Jika kecenderungan ini terus menguat, kita akan sulit untuk fokus dan bersatu menghadapi problem bangsa yang lebih besar. Kedua, timbulnya sikap keberagamaan yang eksklusif. Dalam konteks ini, agama tidak bisa menjadi instrumen perekat persaudaraan, apalagi mempererat rasa persatuan dan kesatuan bangsa. Karena, sikap seperti ini menganggap agama lain adalah rival, bukan sahabat di dalam proses pembangunan.
Ketiga, tumbuhnya sikap-sikap kedaerahan atau sukuisme. Kita melihat, suasana otonomi daerah (otda) seperti sekarang ini justru bisa menjadi kendala tersendiri bagi terciptanya persatuan bangsa dan negara ini. Sikap-sikap seperti ini juga menimbulkan tumbuhnya KKN dan beragam deviasi sosial lainnya.
Untuk itu, selayaknya semangat otda yang berlebihan ini mulai ditinjau ulang atau mungkin sudah dianggap cukup, terutama untuk pemekaran daerah. Keempat, solidaritas sosial. Masyarakat yang dibangun Nabi SAW di Madinah mencerminkan perhatian yang begitu besar terhadap nasib rakyatnya.
Tanpa pandang bulu, Nabi SAW memberikan santunan secara fisik material dan mental spiritual kepada setiap penganut agama dan etnik Madinah. Dalam konteks kehidupan kita, semangat ini perlu untuk kita pertahankan, di mana kebijakan-kebijakan yang ada harus berpihak kepada wong cilik , dalam bahasa Murtadha Muthahhari disebut kaum Mustadh'afini .

__CUPLIKAN CATATAN__
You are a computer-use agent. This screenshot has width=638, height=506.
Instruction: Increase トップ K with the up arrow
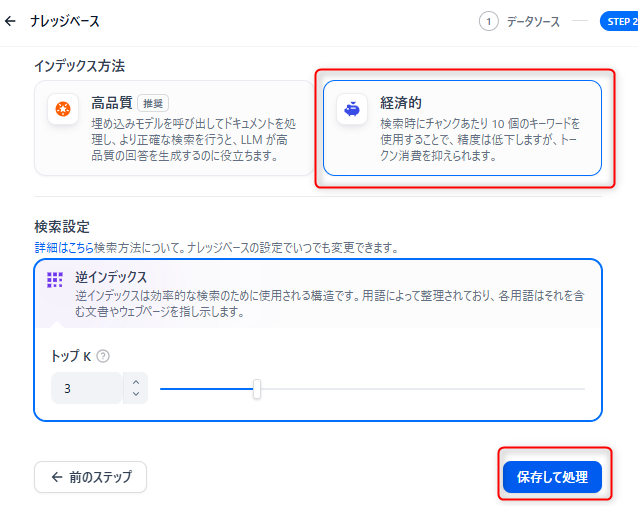click(136, 381)
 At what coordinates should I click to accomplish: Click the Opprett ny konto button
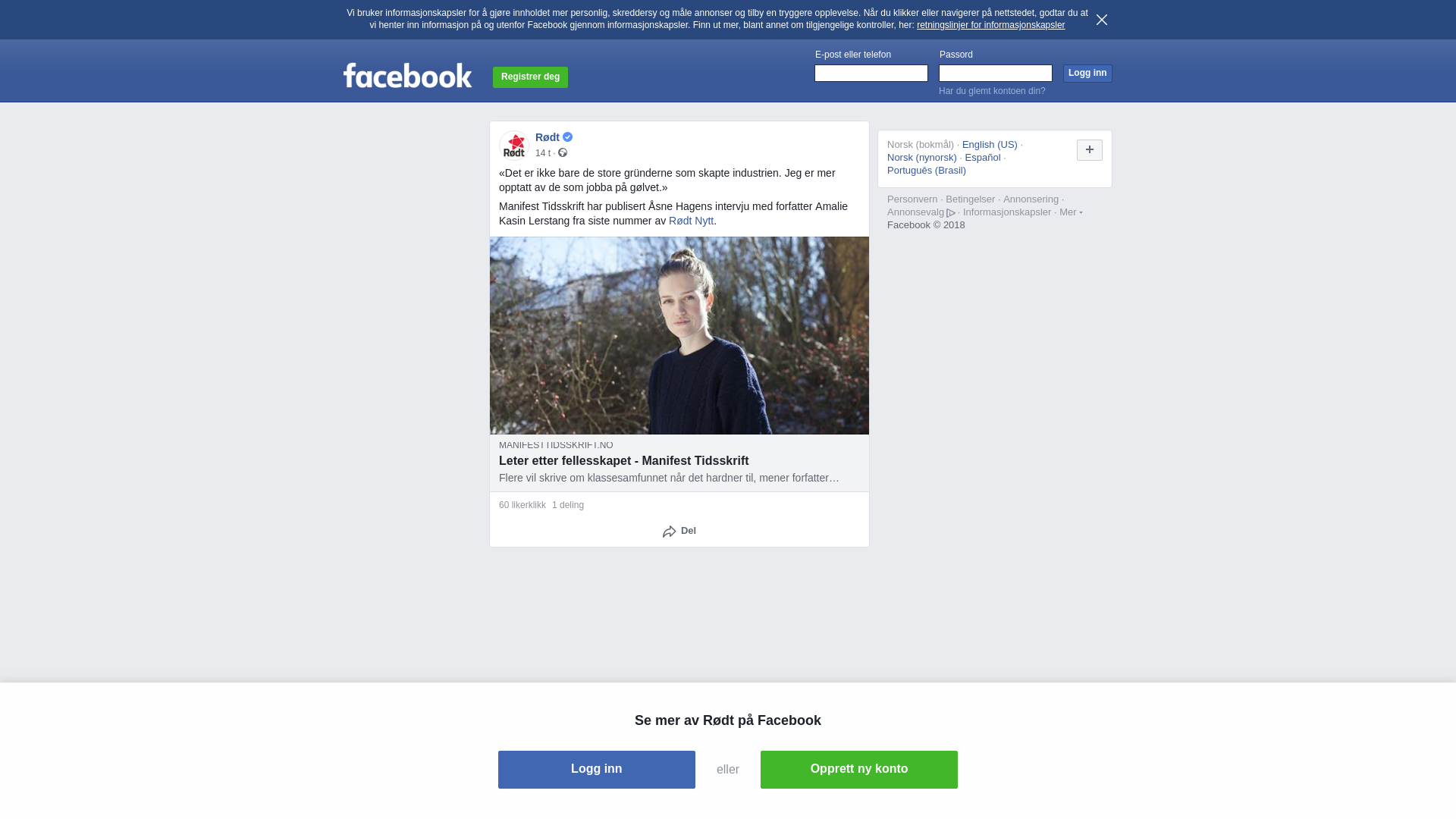859,770
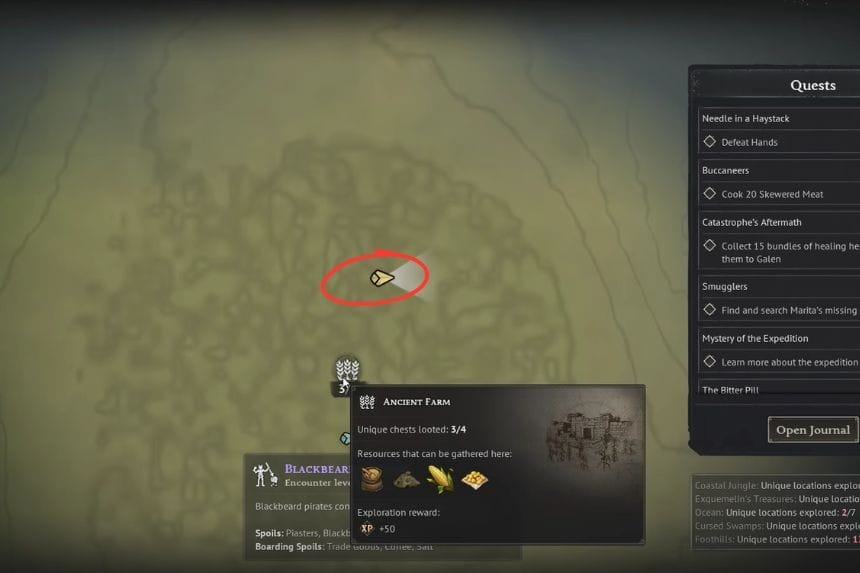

__SOAL A__
Menurut artikel, apa hal ketiga yang disebutkan?
__SOAL B__
Salin ulang baris-baris catatan dari baris yang memuat "At what coordinates" hingga akhir catatan. Jangan sertakan gambarnya.

__JAWABAN AKHIR A__
Tumbuhnya sikap-sikap kedaerahan atau sukuisme.

__JAWABAN AKHIR B__
 At what coordinates should I click to accomplish: Click the Opprett ny konto button
859,770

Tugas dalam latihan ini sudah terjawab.